I was bored and lurking at GitHub Explore Timeline, this Gist caught my eye, “Hey, javascript! Are you fucking kidding me?!”

> ["00", "01", "02", "03", "04", "05", "06", "07", "08", "09"].map(parseInt);
[0, NaN, 0, 0, 0, 0, 0, 0, 0, 0]
> ["00", "01", "02", "03", "04", "05", "06", "07", "08", "09"].map(function(item) { return parseInt(item); });
[0, 1, 2, 3, 4, 5, 6, 7, 0, 0]
> ["00", "01", "02", "03", "04", "05", "06", "07", "08", "09"].map(function(item) { return parseInt(parseFloat(item)); });
[0, 1, 2, 3, 4, 5, 6, 7, 8, 9]

I found it’s quite interesting to see a code fall into pitfall twice in one line of code. There is nothing wrong with map or parseInt I am afraid. JavaScript wasn’t kidding with this Gist creator.

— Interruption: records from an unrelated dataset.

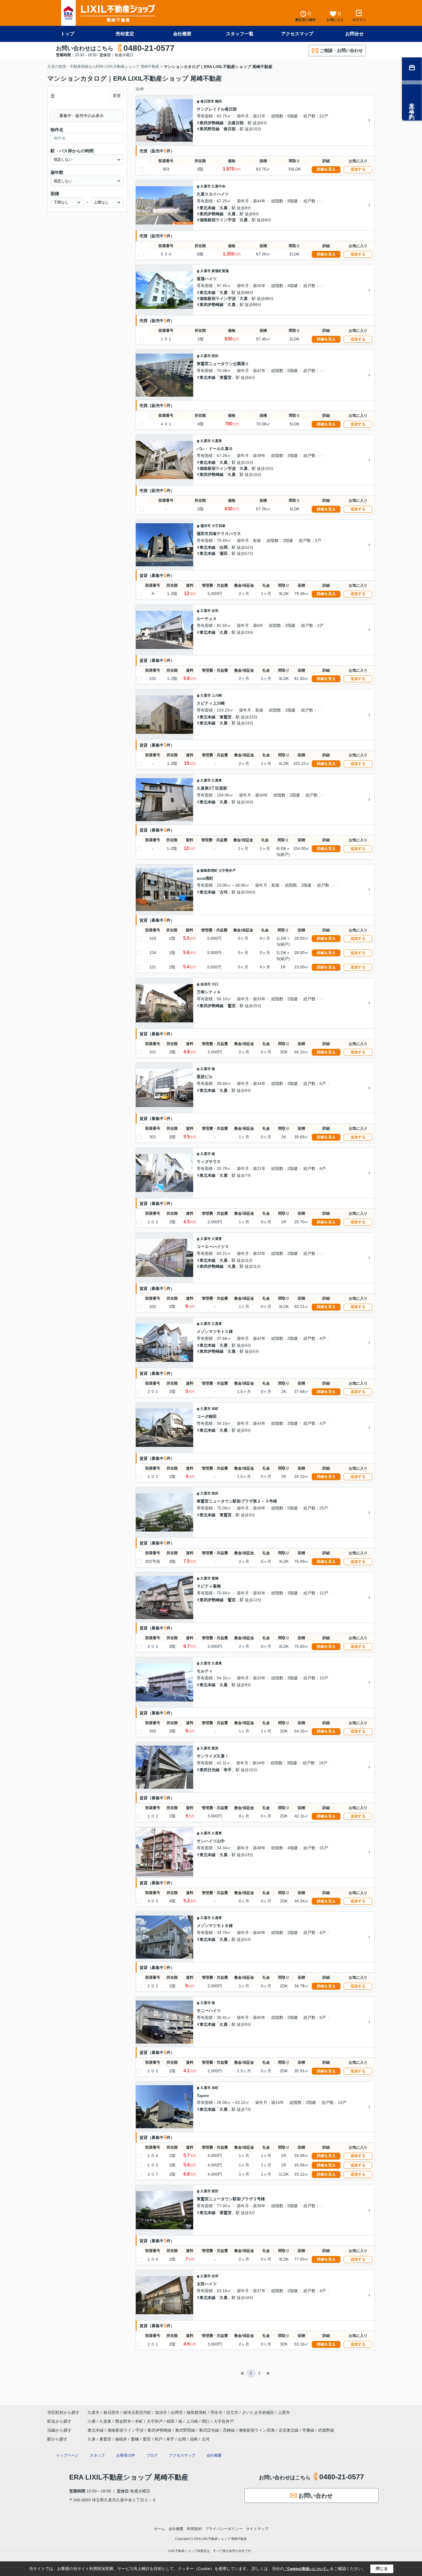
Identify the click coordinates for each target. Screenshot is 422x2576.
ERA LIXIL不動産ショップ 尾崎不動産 (128, 2477)
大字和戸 (155, 2421)
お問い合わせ (315, 2495)
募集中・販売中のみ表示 (81, 115)
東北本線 (208, 208)
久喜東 (217, 441)
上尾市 (284, 2412)
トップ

The mapped/callback function of map receives three arguments, the element, index, and the array. As you know, you don’t have to list/supply all three when you are defining/invoking a function.

In the first line, the input arguments from map causes parseInt think you are asking different base when parsing. parseInt also accepts number base besides the string.

The second line still gets unexpected, although correct, answers. That is because 0# is generally considered as Octal number in programming languages, though not standardized in JavaScript. So, you can’t really to expect it will be read as human does.

The last one, parseFloat is not the solution, it works because it’s always base 10. In fact, using Math.floor instead of parseInt for second parsing looks little better to me, although it’s still so bad. Or just drop the second parsing, they are all type Number and they does not contain any error during the parsing. It’s unnecessary code.

One proper way to code this is

["00", "01", "02", "03", "04", "05", "06", "07", "08", "09"].map(
    function(item){return parseInt(item, 10);});

This is rigorous and clear but, well, long.